Entre musiciens, avant les concerts, on aime bien se jouer nos programmes pour avoir ce qu'on appelle une « oreille extérieure ». En 2013, j’ai invité mon amie Solange, excellente violoniste et actuellement titulaire à l’Orchestre de Chambre de Lausanne pour qu’elle me joue son morceau dans l’ambiance la plus sympa dans mon petit appartement. Ce jour-là on discutait de notre vision de ce que l’on cherche en travaillant les morceaux : rendre la musique à la fois construite et fluide.

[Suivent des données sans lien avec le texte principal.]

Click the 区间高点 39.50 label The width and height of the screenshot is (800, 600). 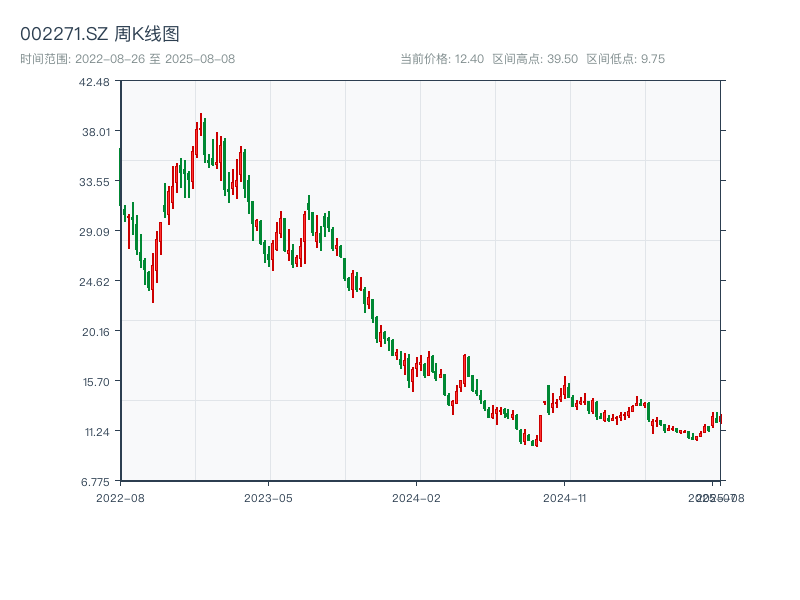point(535,59)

Pour cela, jouer plus lentement permet de prendre conscience de la connexion d’une note à l’autre, même dans les passages les plus rapides et virtuoses. Changer de note, changer de doigt, changer de position, changer d’archet, c’est effectuer un mouvement. Feldenkrais définit le mouvement à travers ses trois composantes : la direction, l’organisation et le timing. Jouer lentement met en lumière si le mouvement,  le passage d’une note à l’autre est confortable et naturel, en d’autres termes, si les trois composantes font sens dans le phrasé et dans la sensation kinesthésique du musicien.

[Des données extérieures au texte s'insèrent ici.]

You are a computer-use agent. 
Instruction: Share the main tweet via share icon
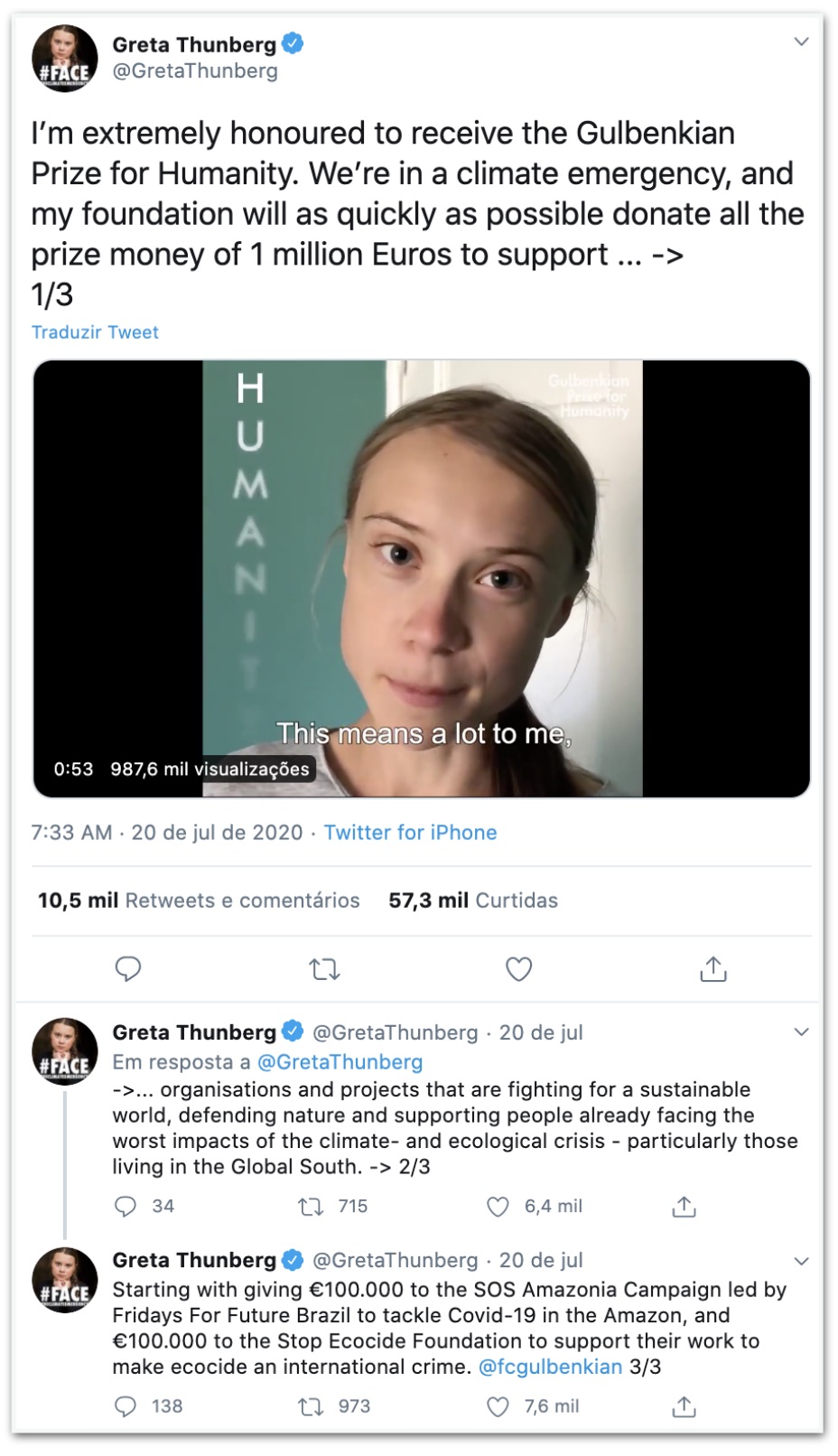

Et puis, comme en Feldenkrais, quand le mouvement est clair et efficace, dans la même conscience et légèreté, on peut l’accélérer sans avoir à se dépêcher. Jusqu’à la fin du morceau il y a toujours une prochaine note, donc une prochaine transition d’une note à l’autre. L’idée n’est pas de jouer les notes l’une après l’autre, mais de s’intéresser au passage d’une note à l’autre. Je lui déclarai : « Tu vois, pour moi, la musique c’est pas les notes, c’est entre les notes. » Je revois le visage de Solange s’illuminer de joie, mettant un point final à cette discussion, elle prit son crayon et nota ma citation, datée, au dos de sa partition.